**Problem description**
What should come back is the data below, word for word, minus any picture.

**Extracted entries**
* * * * * * * * *
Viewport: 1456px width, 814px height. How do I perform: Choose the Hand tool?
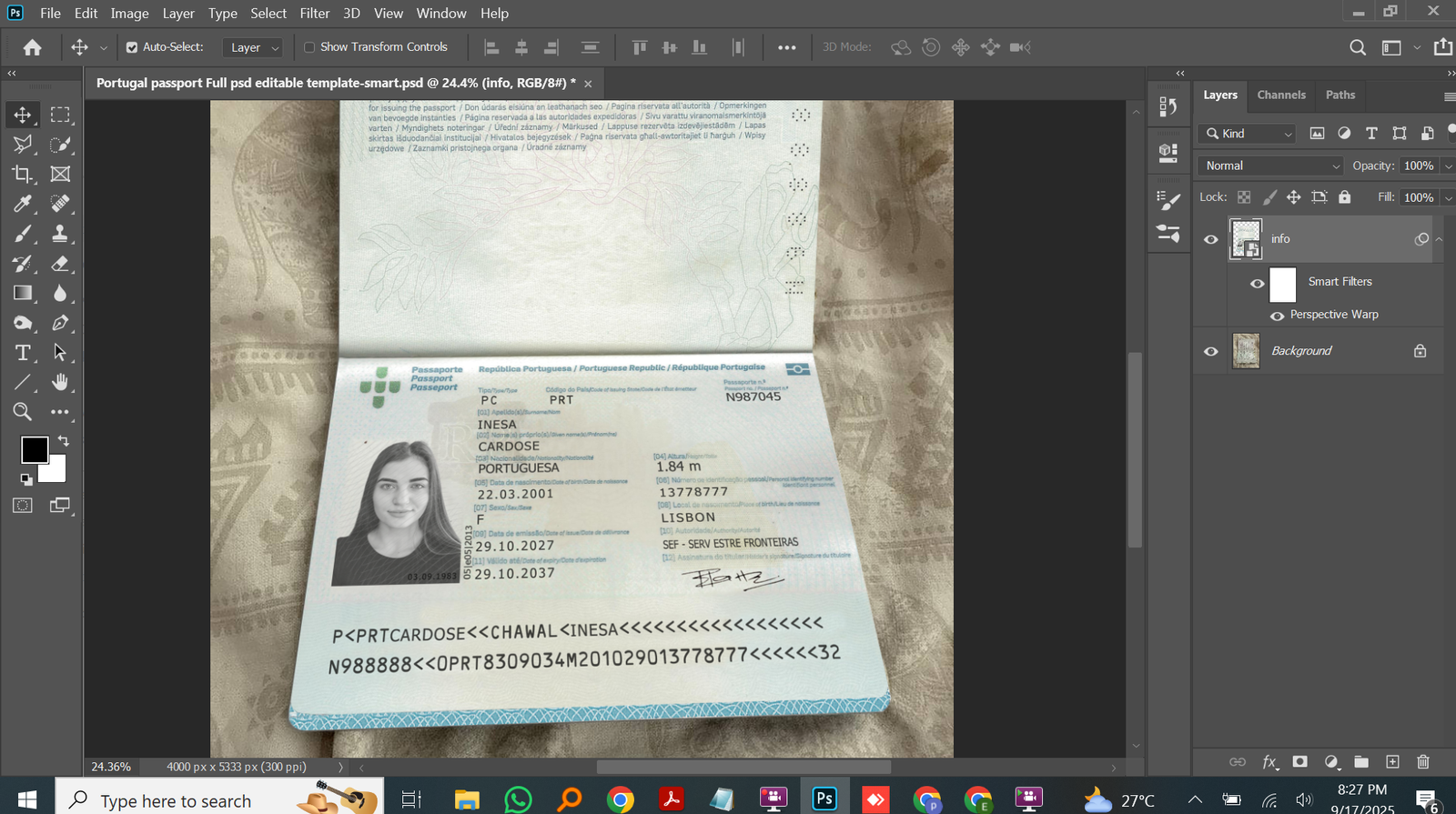click(60, 382)
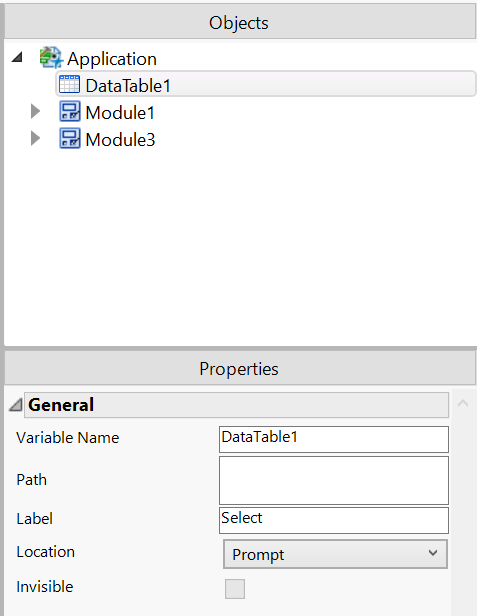The image size is (477, 616).
Task: Select the Module3 label in tree
Action: click(x=120, y=139)
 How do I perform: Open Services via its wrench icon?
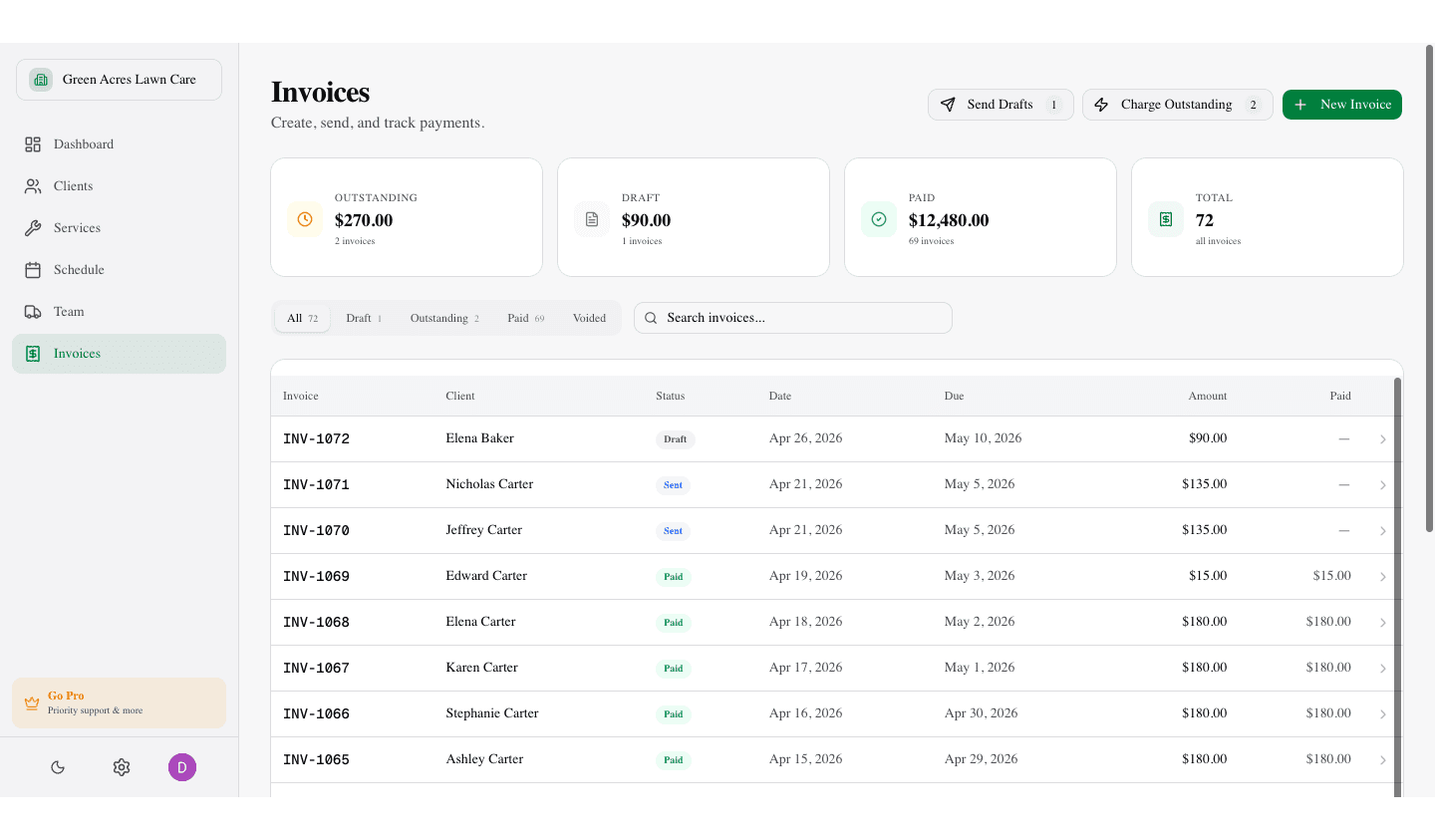(32, 227)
* * * * * * * * *
**Written reply**
Viewport: 1456px width, 814px height. How do I perform: Choose the Hand tool?
click(60, 382)
The image size is (477, 616).
Task: Select the Module3 label in tree
Action: click(x=120, y=139)
 How do I perform: Open Services via its wrench icon?
(32, 227)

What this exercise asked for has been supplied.